The social shift, the real one, is not about what other people say when your body changes. It is about learning to catch that story before it finishes writing itself. Learning to look up from the floor before someone has to hold out a hand. Learning to see the split chair leg for what it actually is, which has nothing to do with you.

I am still learning that. I want to be honest about that. Thirty years is a long time to carry a story, and it does not dissolve overnight just because you can see the logic clearly now.

But I know the chair was already broken. And I know that matters.

If you have ever blamed your body for something that wasn't your body's fault, you are not alone and you are not dramatic and you are not weak.

You are someone who has been carrying a story for a long time. A story that got there before the evidence did and made itself very comfortable.

The work is not to argue with the story using logic, because the story does not care about logic. The work is to notice it.

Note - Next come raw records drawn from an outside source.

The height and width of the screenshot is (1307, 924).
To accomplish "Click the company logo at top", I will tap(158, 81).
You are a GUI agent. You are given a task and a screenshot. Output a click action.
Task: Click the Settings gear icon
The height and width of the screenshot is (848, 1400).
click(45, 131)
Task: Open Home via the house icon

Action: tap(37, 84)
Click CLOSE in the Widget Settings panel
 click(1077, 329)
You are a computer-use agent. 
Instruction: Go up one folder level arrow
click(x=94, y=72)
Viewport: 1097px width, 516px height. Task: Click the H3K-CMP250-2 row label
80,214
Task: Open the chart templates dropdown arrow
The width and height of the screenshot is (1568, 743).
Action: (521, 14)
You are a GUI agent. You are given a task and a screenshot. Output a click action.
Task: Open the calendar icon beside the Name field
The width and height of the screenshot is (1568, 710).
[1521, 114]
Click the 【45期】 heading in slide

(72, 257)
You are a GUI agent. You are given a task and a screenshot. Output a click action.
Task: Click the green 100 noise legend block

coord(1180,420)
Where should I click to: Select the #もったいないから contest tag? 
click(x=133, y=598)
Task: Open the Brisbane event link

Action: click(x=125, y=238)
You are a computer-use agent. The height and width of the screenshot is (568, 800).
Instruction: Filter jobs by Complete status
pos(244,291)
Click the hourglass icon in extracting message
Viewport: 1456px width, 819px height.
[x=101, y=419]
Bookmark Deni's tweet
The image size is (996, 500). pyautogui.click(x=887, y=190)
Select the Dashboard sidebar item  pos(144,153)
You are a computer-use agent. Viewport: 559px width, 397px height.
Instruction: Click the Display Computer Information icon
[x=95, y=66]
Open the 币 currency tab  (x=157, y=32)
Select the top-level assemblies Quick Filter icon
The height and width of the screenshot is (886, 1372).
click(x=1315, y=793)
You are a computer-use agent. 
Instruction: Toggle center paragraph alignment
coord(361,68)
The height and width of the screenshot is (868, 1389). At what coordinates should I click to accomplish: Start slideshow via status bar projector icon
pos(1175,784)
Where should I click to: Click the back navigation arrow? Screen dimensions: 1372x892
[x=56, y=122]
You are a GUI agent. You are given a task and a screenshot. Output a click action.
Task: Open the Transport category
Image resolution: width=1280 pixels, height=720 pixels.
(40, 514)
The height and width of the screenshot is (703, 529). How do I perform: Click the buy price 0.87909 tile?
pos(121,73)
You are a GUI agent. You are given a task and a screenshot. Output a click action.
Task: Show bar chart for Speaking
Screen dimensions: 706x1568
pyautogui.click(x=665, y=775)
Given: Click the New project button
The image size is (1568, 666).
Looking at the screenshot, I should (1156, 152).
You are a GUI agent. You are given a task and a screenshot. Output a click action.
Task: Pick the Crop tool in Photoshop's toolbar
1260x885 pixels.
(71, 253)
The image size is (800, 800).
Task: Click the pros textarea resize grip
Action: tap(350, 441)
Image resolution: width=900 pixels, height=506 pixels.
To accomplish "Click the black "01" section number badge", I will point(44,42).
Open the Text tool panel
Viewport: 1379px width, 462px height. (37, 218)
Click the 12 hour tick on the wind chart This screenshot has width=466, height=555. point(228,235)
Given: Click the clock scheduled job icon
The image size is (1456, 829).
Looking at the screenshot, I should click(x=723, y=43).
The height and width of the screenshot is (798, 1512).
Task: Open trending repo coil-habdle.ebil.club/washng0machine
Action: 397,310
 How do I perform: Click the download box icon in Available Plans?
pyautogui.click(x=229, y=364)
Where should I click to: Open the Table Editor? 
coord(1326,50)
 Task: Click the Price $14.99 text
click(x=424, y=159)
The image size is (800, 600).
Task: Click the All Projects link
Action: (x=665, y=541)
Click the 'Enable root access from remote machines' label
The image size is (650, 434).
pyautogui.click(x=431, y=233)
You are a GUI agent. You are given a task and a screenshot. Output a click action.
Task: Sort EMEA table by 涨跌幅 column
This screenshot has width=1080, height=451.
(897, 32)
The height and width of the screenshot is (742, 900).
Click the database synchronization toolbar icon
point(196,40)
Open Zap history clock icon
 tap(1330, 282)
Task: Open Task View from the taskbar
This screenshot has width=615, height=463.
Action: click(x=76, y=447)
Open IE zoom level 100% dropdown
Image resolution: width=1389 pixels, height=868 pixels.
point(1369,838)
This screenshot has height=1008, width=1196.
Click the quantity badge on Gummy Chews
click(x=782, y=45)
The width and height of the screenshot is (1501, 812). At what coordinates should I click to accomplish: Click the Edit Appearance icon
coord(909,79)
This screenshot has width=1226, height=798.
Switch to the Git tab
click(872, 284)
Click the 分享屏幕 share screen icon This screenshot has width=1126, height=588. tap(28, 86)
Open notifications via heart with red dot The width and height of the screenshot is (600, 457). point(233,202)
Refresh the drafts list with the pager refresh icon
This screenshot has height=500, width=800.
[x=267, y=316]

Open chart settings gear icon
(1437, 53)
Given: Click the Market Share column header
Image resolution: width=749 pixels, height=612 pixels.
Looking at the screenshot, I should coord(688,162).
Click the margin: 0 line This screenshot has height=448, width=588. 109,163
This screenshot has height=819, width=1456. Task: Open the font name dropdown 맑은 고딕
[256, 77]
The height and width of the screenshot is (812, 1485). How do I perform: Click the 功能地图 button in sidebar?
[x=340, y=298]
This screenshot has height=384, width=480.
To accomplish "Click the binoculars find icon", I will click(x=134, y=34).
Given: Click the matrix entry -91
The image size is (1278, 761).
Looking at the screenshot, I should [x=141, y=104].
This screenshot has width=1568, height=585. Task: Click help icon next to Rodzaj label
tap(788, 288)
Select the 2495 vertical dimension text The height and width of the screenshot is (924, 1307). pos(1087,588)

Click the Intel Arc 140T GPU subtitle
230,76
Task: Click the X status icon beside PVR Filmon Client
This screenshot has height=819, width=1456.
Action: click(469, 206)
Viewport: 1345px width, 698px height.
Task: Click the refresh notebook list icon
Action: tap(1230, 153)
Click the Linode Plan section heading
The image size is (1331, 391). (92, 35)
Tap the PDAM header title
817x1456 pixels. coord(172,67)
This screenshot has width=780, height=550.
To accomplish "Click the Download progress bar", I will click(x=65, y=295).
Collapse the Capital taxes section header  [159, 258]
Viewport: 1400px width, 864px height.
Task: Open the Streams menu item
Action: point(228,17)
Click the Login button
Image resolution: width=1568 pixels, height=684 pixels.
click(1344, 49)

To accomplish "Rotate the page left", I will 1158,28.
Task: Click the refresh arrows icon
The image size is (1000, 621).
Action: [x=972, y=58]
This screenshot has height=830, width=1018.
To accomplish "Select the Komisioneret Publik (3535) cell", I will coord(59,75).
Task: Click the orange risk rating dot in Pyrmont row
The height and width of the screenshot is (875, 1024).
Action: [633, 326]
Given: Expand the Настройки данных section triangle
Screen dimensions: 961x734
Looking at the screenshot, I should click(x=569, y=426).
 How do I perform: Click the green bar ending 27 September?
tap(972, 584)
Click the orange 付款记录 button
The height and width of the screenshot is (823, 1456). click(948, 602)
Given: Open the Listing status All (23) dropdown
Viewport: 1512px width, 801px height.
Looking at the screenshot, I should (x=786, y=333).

To catch it in the moment on the floor, or in the hallway, or in the car on the way home when you are replaying something for the fourteenth time.

To ask, quietly, whether the chair was already broken before you sat down.

Because often, it was.

And that changes everything.

If this story struck a nerve, perhaps it isn’t really about a chair.

Perhaps it’s about all the times you’ve blamed yourself first and looked at the evidence second. The times you’ve replayed a moment for years while everyone else moved on. The times you’ve shrunk yourself to avoid embarrassment, judgement, or simply being noticed.

I’ve done all of those things.

The Social Shift isn’t about becoming confident overnight or loving every inch of yourself. It’s about recognising that some of the stories we’ve believed for decades are just that: stories.

Some were given to us by other people.

Some grew quietly from years of shame, embarrassment, or trying to protect ourselves.

And some have been with us for so long that we mistake them for the truth.

Maybe it’s time to look at them again.

Because the chair was already broken.

And perhaps a few other things you’ve blamed yourself for weren’t your fault either.